Did the reactions in Scotland, Wales and London – that if there was to be some special deal here why not elsewhere – prompt some re-think and pause?
There are questions still to be answered, detail to be added to developments and, in all the Brexit headlines of Monday, something else was missed.
A news conference at Stormont in which Sinn Fein made clear the mountain still to climb in negotiations here.
Party Chairman Declan Kearney said there would have to be absolute certainty that any new talks would be substantive, real, outcome-focused and would deliver on rights issues.
This is the only route back to government.
6 Comments
Commentators must realise that not only is NI broken, so is the UK. That sad fact follows on as a logical consequence of the loss of a great Empire. In itself, the United Kingdom is an anomaly. Four ‘nations’ have been uncomfortably lumped together as a means whereby London could exercise control. Excepting Ireland, this amalgam has held together until recently, and indeed was cemented by two World Wars. Brexit has changed everything. England has detached itself from the political will of the Irish and the Scots. It is adrift on a sea of uncertainty. God knows what will happen next.
Hopefully, the break-up of the UK. As you point out it is an un-natural and now unworkable arrangement, with no equivalent elsewhere. The longer the Brexit farce goes on, the more that this will be clear to everyone (except perhaps the DUP and a die-hard section of the tory party).
Any thoughts on the extent to which the aspirations of the 1916 Republicans have been swallowed up by the EU?
Given monday’s events how did we end up with ex senior dublin diplomats on RU on tues telling us how Coveney didn’t understand Unionists?
From a Scottish perspective, I support the chaos theory here. Many people appear to think that there is a logical process of thought and planning behind the UK government’s stance, and that their approach is an honest one.
Neither of these theories is true.
The admission by David Davies that there were in fact no impact assessment documents (despite the earllier protestations that these documents not only existed, but were being withheld due to fears over their economic effect on the UK) proves that the UK government is at best dishonest, at worst actively malevolent.
I think we have a government in complete chaos here in the UK.

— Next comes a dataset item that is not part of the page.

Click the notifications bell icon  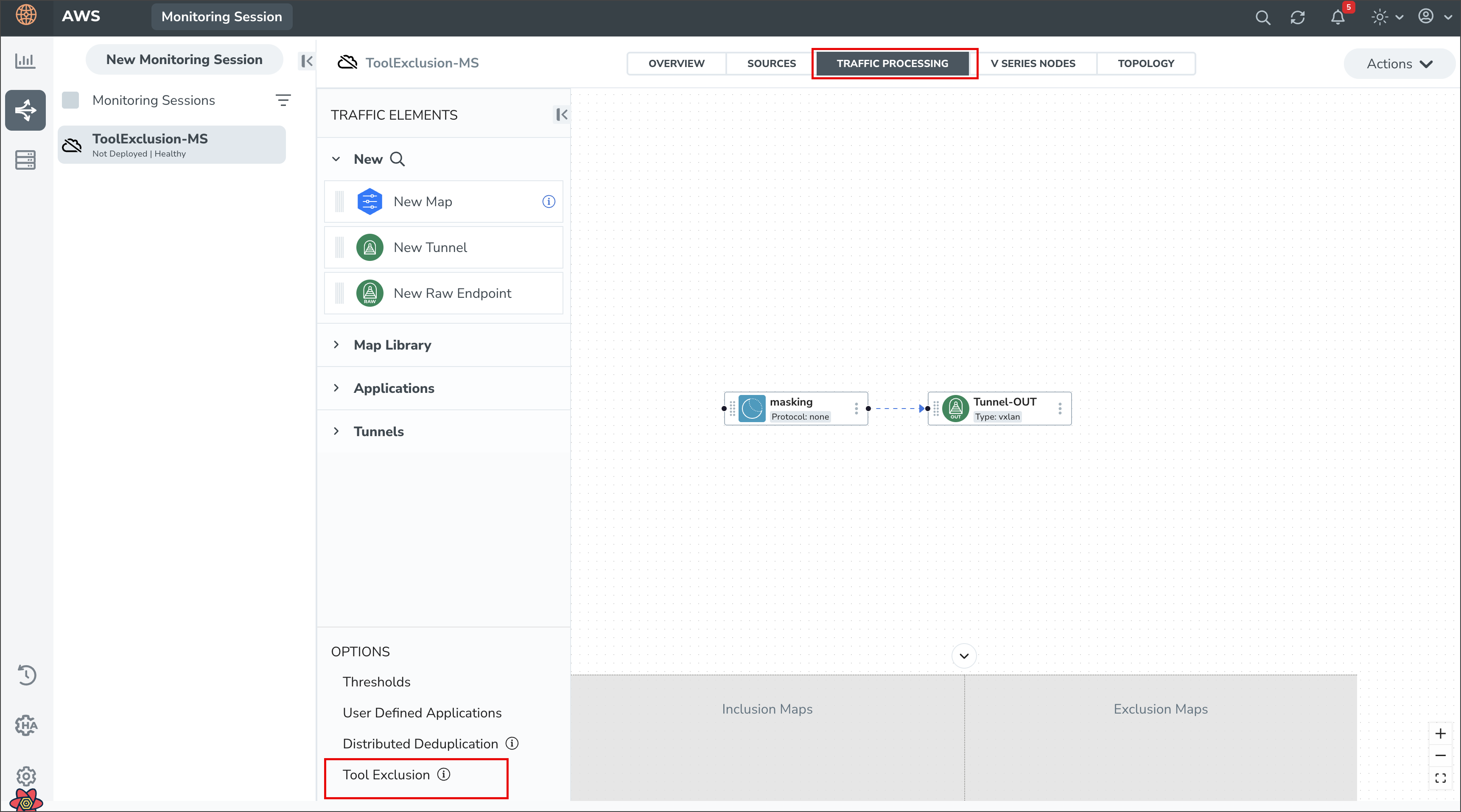pyautogui.click(x=1338, y=17)
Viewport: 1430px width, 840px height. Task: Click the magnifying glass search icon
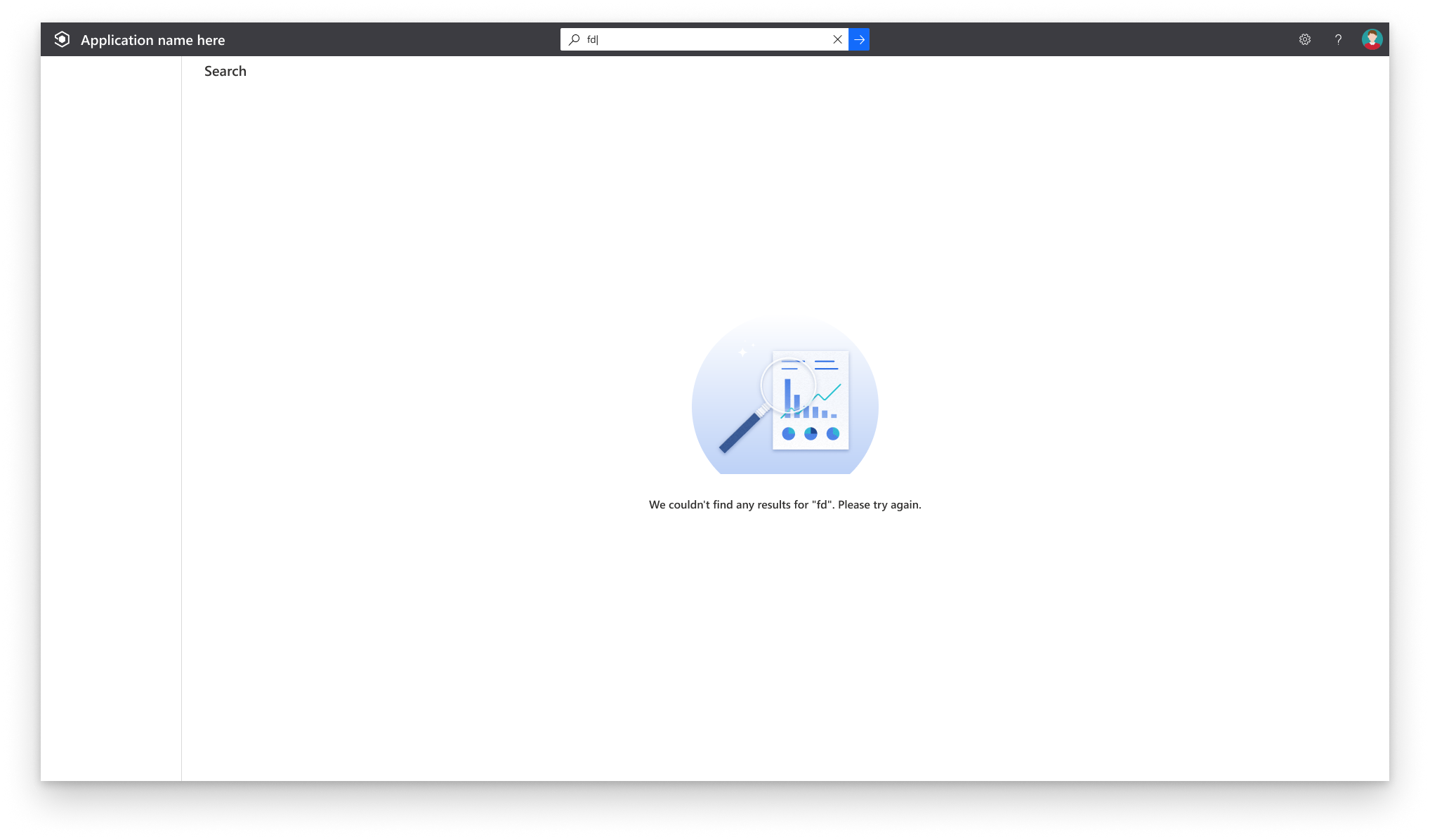click(573, 39)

They literally are lying in their teeth, and the fact that they tried to pull the wool over the eyes of the DUP (for whom I have no sympathy at all) proves that they are utterly without any sense of perspective or honesty. Survival, and the hope that this will all somehow go away, are the only guiding principles that this Tory government follows.
I am beginning to believe that 2018 will see a UK general election, in which May will hope that she gains seats and no longer needs the support of the DUP, or indeed that she loses the election, in which case, it’s over to you, Jeremy Corbin!
In any event, if the SNP wins a majority of seats in Scotland, we should immediately advise London that we propose to institute UDI, as leaving the EU will be utterly catastrophic for Scotland.
Or possibly there are impact assessments, but they are so negative that Davies just can’t let them go public and is lying instead about their existence. Apart from that I agree wholeheartedly – its high time Scotland left this ramshackle remnant of the British Empire to it’s slow (or rather now, fast,) decline.